[DATA SHOWN — start]

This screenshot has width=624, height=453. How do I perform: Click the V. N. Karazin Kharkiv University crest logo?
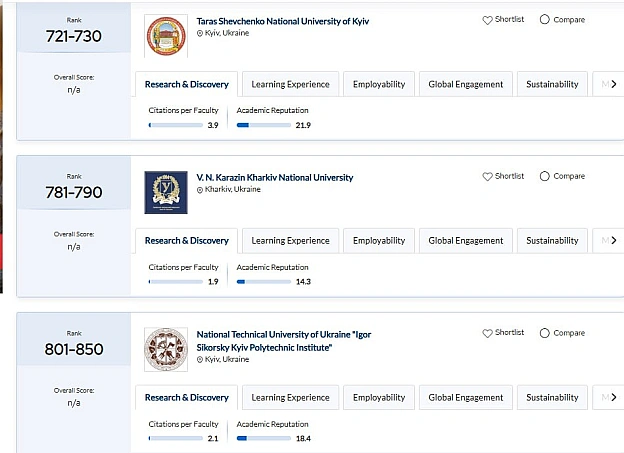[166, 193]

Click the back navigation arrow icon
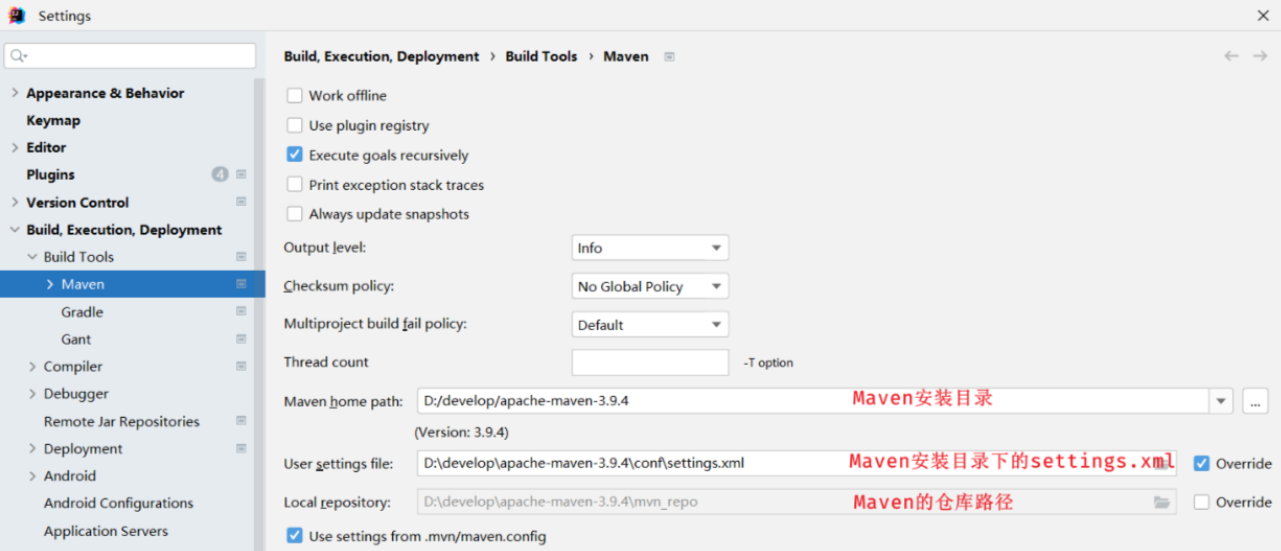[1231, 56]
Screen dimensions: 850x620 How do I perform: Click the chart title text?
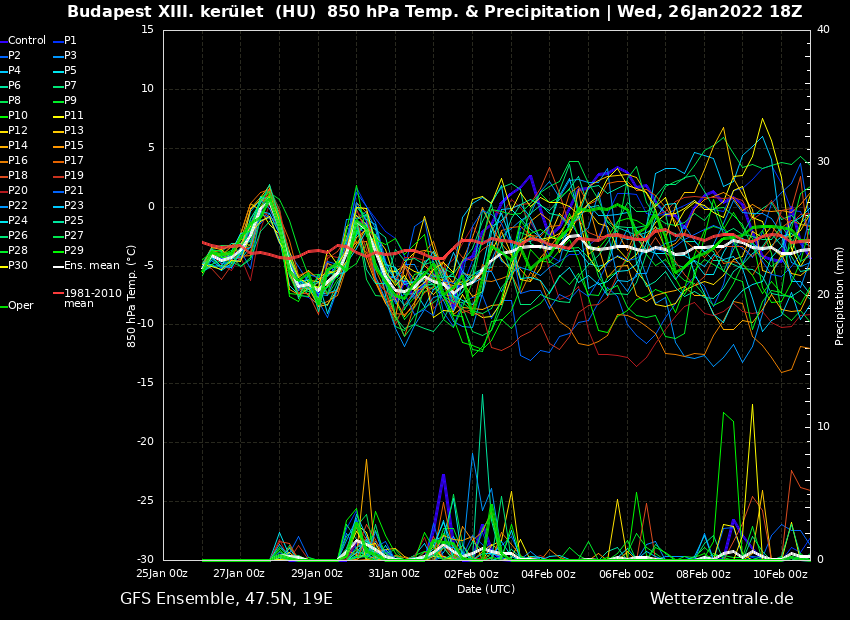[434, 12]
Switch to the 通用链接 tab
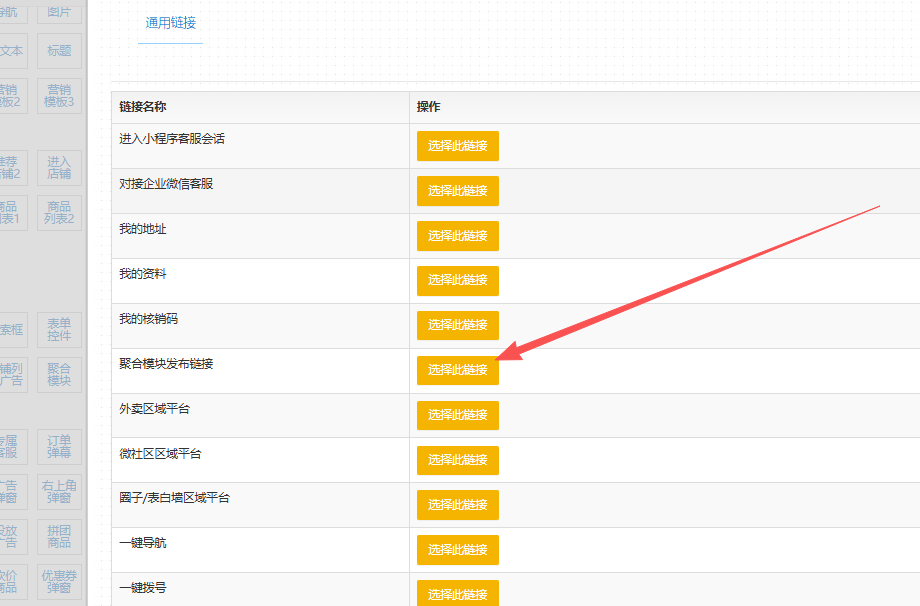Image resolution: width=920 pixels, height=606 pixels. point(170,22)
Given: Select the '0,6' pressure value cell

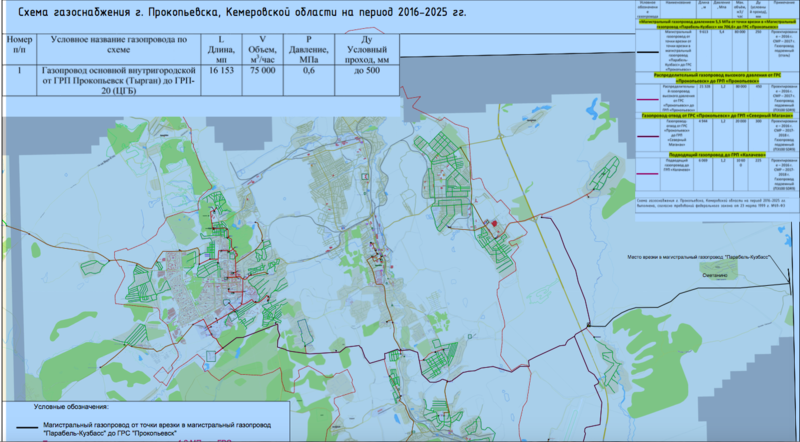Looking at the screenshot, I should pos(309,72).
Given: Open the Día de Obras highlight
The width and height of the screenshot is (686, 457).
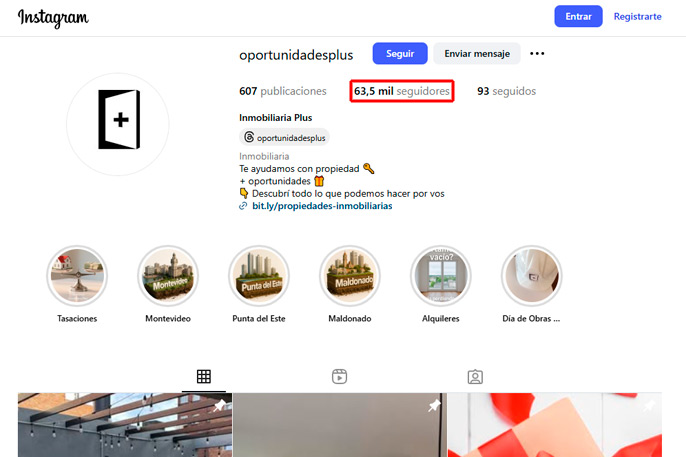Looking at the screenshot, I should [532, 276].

[DATA SHOWN — finish]
[DATA SHOWN — start]

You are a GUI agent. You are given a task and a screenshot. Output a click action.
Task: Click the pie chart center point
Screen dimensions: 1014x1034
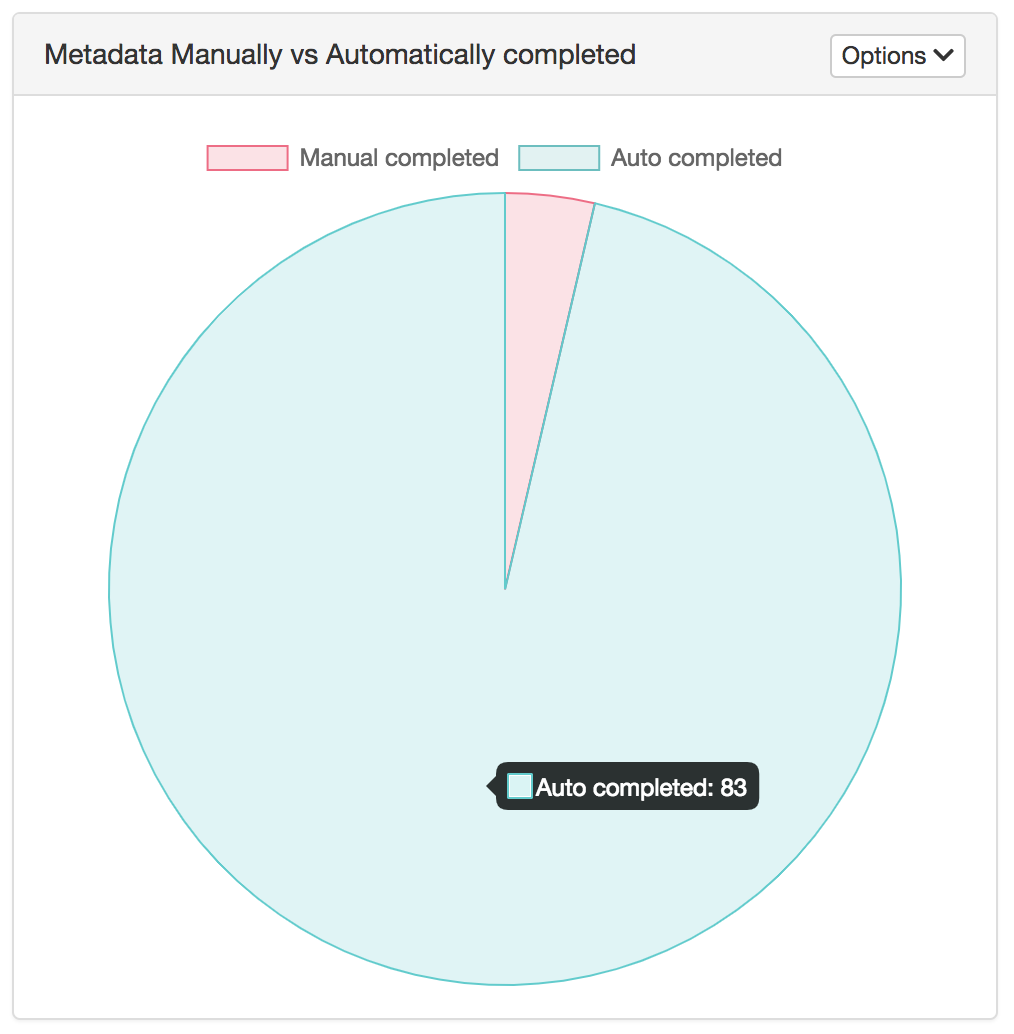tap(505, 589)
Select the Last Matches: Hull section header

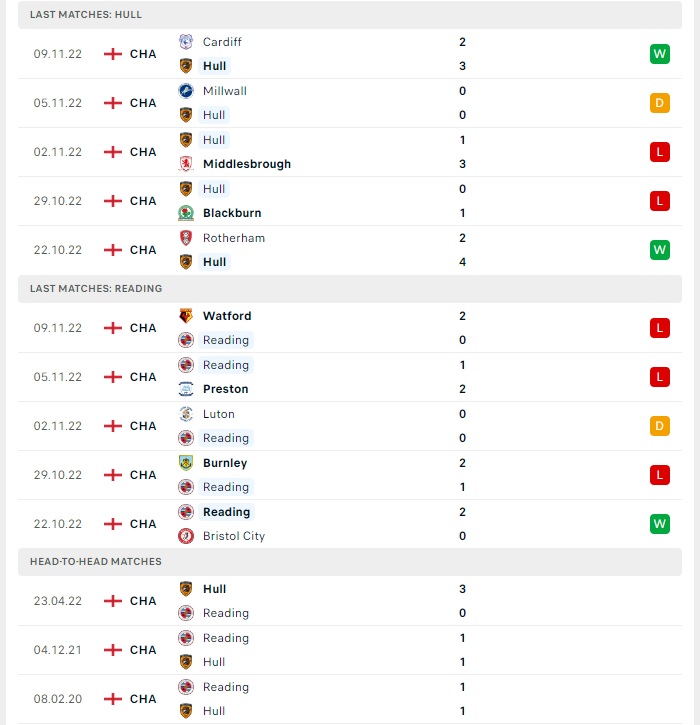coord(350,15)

[DATA SHOWN — finish]

**TASK DESCRIPTION**
I'd like the lines above repeated exactly, from the one that contains "This screenshot has" through the one that contains "Given: Open the Día de Obras highlight", with no pictures.

**THE ANSWER**
This screenshot has width=624, height=453. How do I perform: Click the V. N. Karazin Kharkiv University crest logo?
[166, 193]

Click the back navigation arrow icon
[1231, 56]
Screen dimensions: 850x620 How do I perform: Click the chart title text?
[434, 12]
Switch to the 通用链接 tab
Image resolution: width=920 pixels, height=606 pixels. point(170,22)
Given: Select the '0,6' pressure value cell

Looking at the screenshot, I should pos(309,72).
Given: Open the Día de Obras highlight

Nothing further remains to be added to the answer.